Binning the "Age" feature using the base::cut(x, breaks)
function:
ageQuantiles = quantiles(audit$Age)
audit.formula = formula(Adjusted ~ . - Age + base::cut(Age, breaks = ageQuantiles))
Interacting "Gender" and "Marital" features using the :
operator:
audit.formula = formula(Adjusted ~ . + Gender:Marital)
Deriving an hourly income based on "Income" (annual income) and "Hours" (the number of working hours in a week) features using arithmetic operators; as a matter of caution, all inline R expressions should be surrounded with the base::I(x)
function:
audit.formula = formula(Adjusted ~ . + I(Income / (Hours * 52)))
After training, the model object is enhanced with verification data using the r2pmml::verify(obj, newdata)
function:
library("r2pmml")
audit.glm = glm(Adjusted ~ ., data = audit)
# Discard known values of the dependent variable
audit$Adjusted = NULL
audit.glm = verify(audit.glm, audit[sample(nrow(audit), 100), ])

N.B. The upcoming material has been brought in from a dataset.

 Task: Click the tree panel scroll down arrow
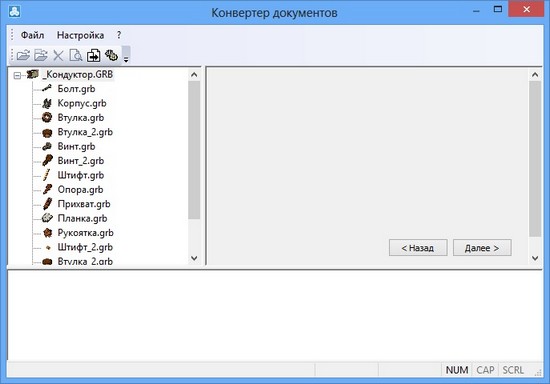[194, 258]
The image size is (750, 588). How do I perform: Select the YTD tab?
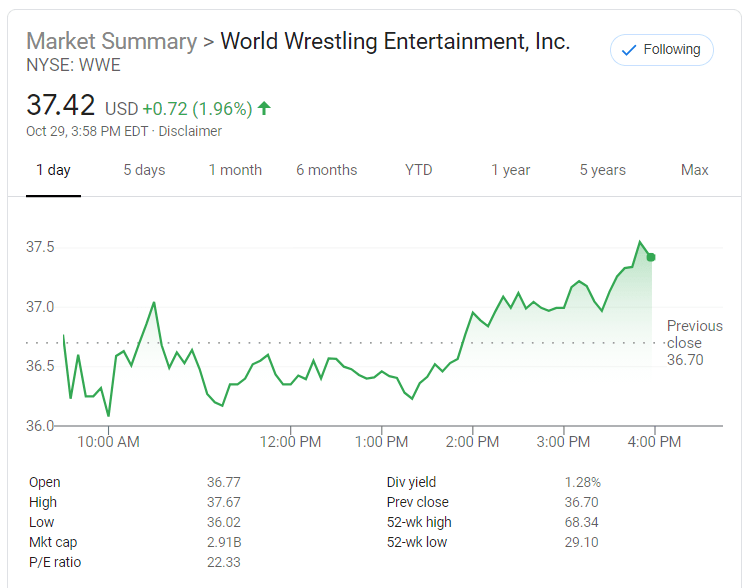point(418,170)
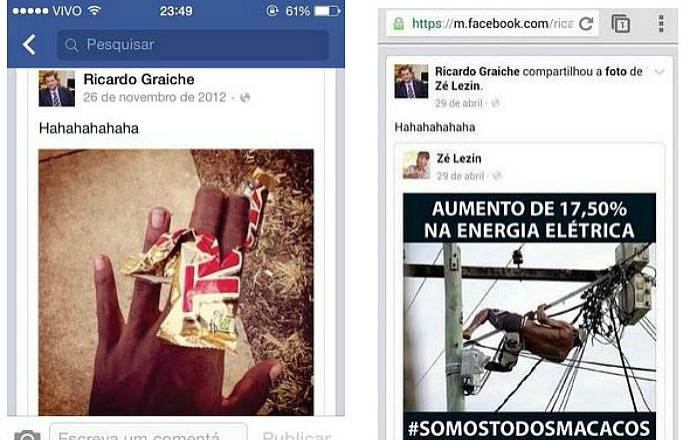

Running the R script file:
$ Rscript --vanilla GLMAudit.R --deploy
The generated PMML document is saved as pmml/GLMAudit.pmml
and deployed to Openscoring as model/GLMAudit
.
The Python script file: XGBoostAudit.py
All column-oriented feature engineering should be done using the sklearn_pandas.DataFrameMapper
meta-transformer class:
from sklearn.preprocessing import LabelBinarizer
from sklearn_pandas import DataFrameMapper
from sklearn2pmml.decoration import CategoricalDomain, ContinuousDomain
mapper = DataFrameMapper(
[([cat_column], [CategoricalDomain(), LabelBinarizer()]) for cat_column in [...]] +
[([cont_column], [ContinuousDomain()]) for cont_column in [...]]
)
Binning the "Age" feature using the sklearn2pmml.preprocessing.CutTransformer
transformer class:
from sklearn2pmml.preprocessing import CutTransformer
mapper = DataFrameMapper([
("Age", [ContinuousDomain(), CutTransformer(bins = [17, 28, 37, 47, 83], labels = ["q1", "q2", "q3", "q4"]), LabelBinarizer()])
])
Interacting "Gender" and "Marital" features using the sklearn.preprocessing.PolynomialFeatures
transformer class:
from sklearn.pipeline import FeatureUnion, Pipeline
from sklearn.preprocessing import PolynomialFeatures
union = FeatureUnion([
("scalar_mapper", DataFrameMapper([...])),
("interaction_pipeline", Pipeline([
("interaction_mapper", DataFrameMapper([
("Gender", [CategoricalDomain(), LabelBinarizer()]),
("Marital", [CategoricalDomain(), LabelBinarizer()])
])),
("polynomial_features", PolynomialFeatures())
]))
])
Deriving an hourly income based on "Income" and "Hours" features using the sklearn2pmml.preprocessing.ExpressionTransformer
transformer class:
from sklearn2pmml.decoration import Alias
from sklearn2pmml.preprocessing import ExpressionTransformer
mapper = DataFrameMapper([
(["Hours", "Income"], Alias(ExpressionTransformer("X[1] / (X[0] * 52)"), "Hourly_Income"))
])
After training, the model object is re-encoded from binary splits to multi-way splits using the PMMLPipeline.configure(**pmml_options)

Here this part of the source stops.